The content of this Newsletter is to provide you with Economic insights to assist you in making better decisions with your investments. Unlike many other financial periodicals we will not mention specific companies, unless it is relevant to an overall economic issue. We welcome your questions on economic concerns and will address in our newsletter. just email us at info@optfinancialstrategies.com #FinancialAdvisor,#investmentmanagement  #wealthmanagement  #financialplanning  #retirementplanning  #401kplans

Week In Review

Last week was the last full week of May and it was quite an interesting week. The DOW and the Russell 2000 posted negative returns for the week -1%  and -.07 respectively. The big movers were Nike, P&G and Travelers. The NASDAQ was the big winner for the week moving up +2.51% followed by the S&P 500 rising for a fifth consecutive +.032%

In economic data, Q1 GDP was revised higher to 1.3% from the initial estimate of 1.1% but was still down from a 2.6% growth rate in Q4. Housing data was mixed as new home sales fell and pending home sales were flat in April. The purchasing managers' indices measuring the manufacturing and services sectors of the economy both declined from April, lowering the composite index to 53.0 from April's 53.4.

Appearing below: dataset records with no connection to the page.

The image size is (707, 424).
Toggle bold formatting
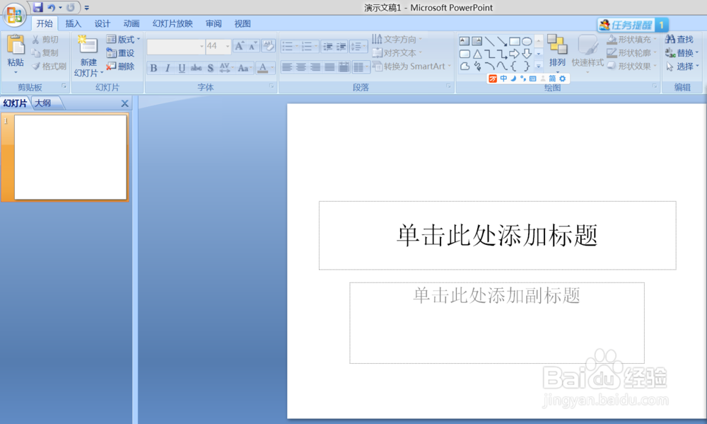tap(153, 68)
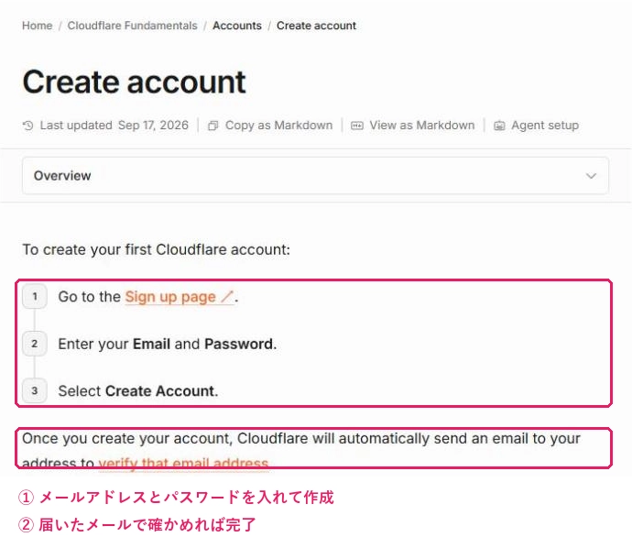Image resolution: width=632 pixels, height=548 pixels.
Task: Click the Agent setup robot icon
Action: 499,126
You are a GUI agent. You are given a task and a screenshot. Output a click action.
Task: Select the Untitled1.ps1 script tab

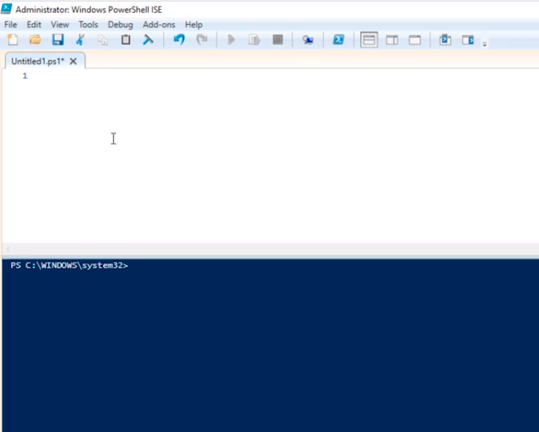37,61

Last week, US Treasury yields increased on the back of resilient US labor data and uncertainty about the interest rate outlook ahead. Progress on US debt ceiling negotiations also contributed to the highest yields since March, with the 2-Year and 10-Year US Treasury yields rising to 4.59% and 3.82%, respectively. The market implied probability of a 25-basis-point increase in the Federal Funds Rate during the June 14th meeting began the week at 18% and had risen to 69% by the end of the week.

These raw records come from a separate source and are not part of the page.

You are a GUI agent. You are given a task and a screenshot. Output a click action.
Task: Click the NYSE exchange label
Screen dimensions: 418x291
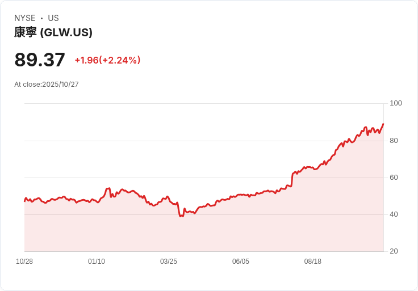coord(25,18)
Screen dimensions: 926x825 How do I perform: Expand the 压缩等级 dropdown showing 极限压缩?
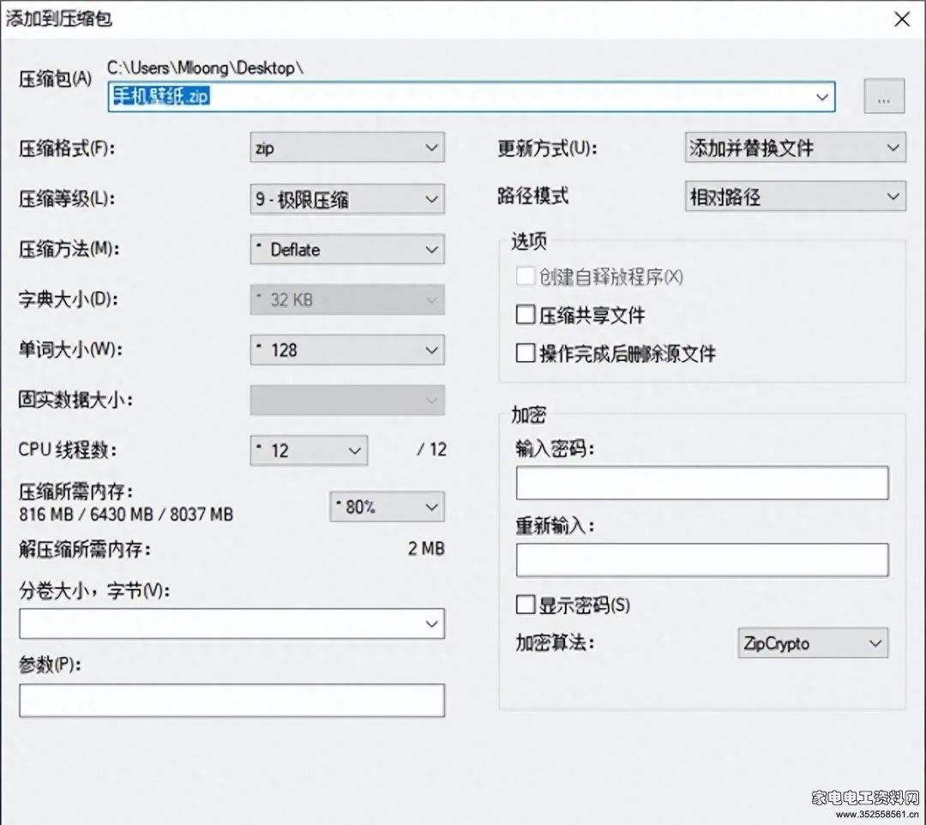pyautogui.click(x=347, y=200)
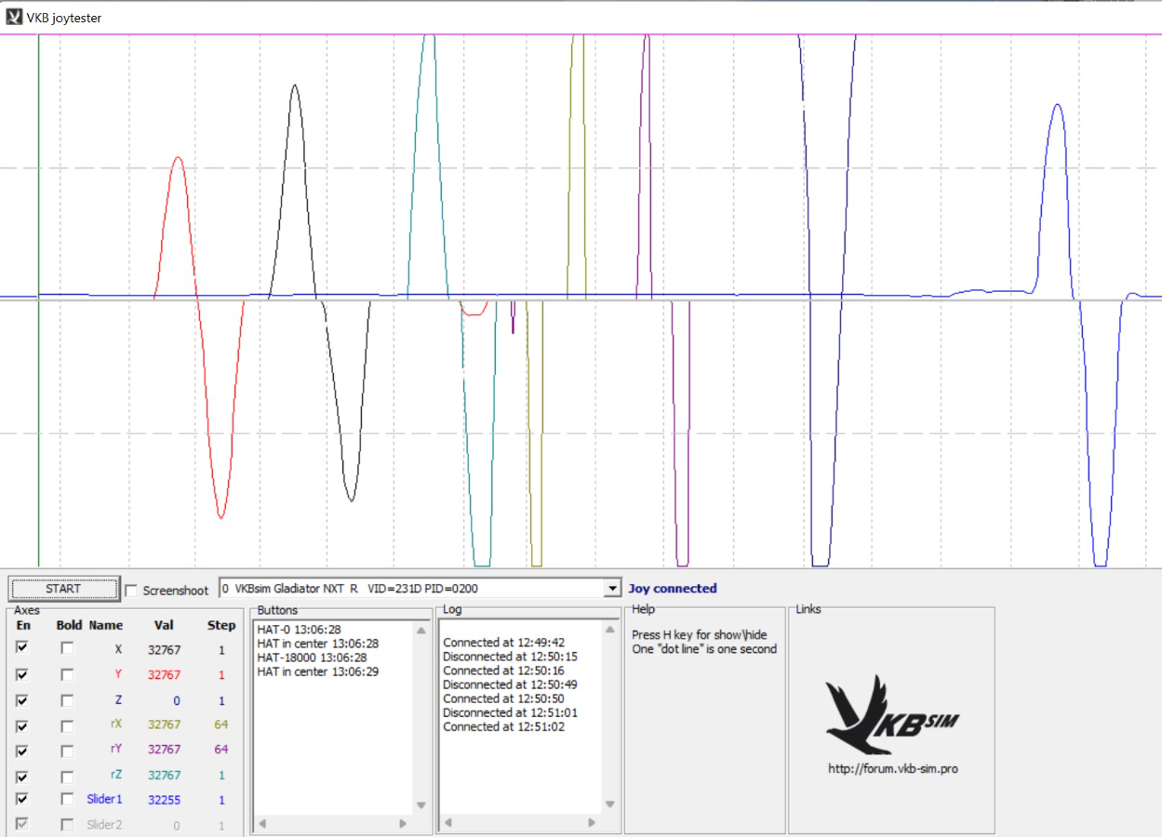Open the joystick device dropdown arrow

click(611, 589)
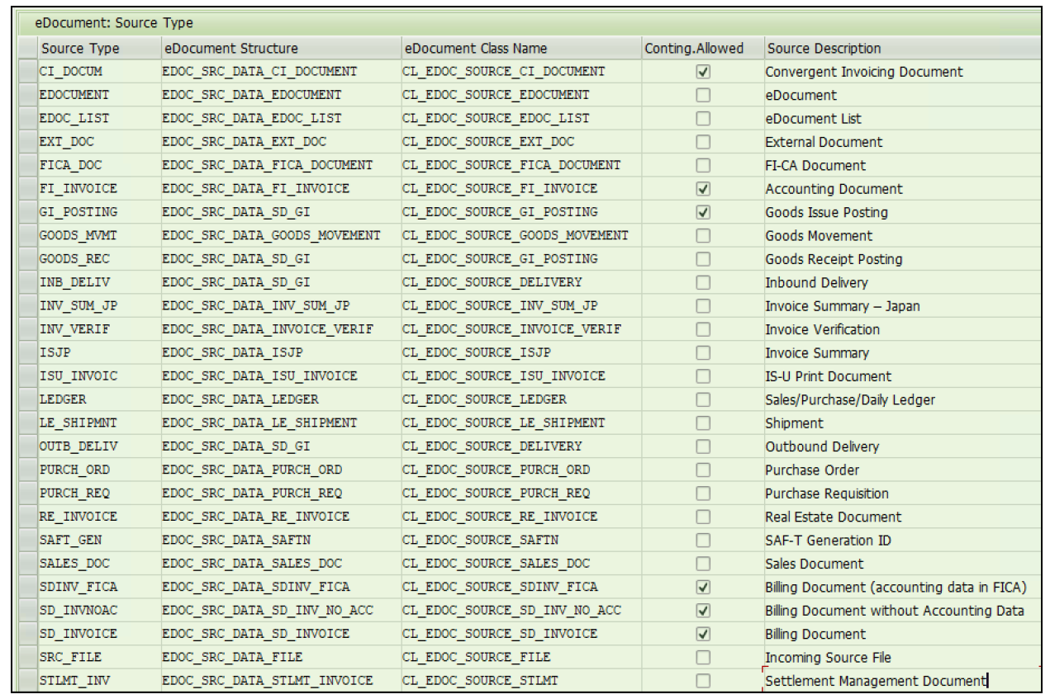The width and height of the screenshot is (1050, 699).
Task: Select row selector beside ISJP
Action: [x=26, y=351]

In the UK, the 10-Year UK Gilt yield closed higher to 4.33% on the back of persistent inflation data.

Oil prices initially surged last week as investors interpreted comments from Saudi Arabia as potential signals for production cuts, but they pared back later in the week after Russia suggested that additional OPEC+ cuts were unlikely. Ultimately, WTI and Brent crude closed higher at $72.67 and $76.95/bbl, respectively. Meanwhile, gold prices fell last week as the US dollar strengthened, ending at $1963/troy oz. 

Three of the 11 major sectors were in the black for the week, with Technology posting the largest return followed by Communications and Consumer Discretionary.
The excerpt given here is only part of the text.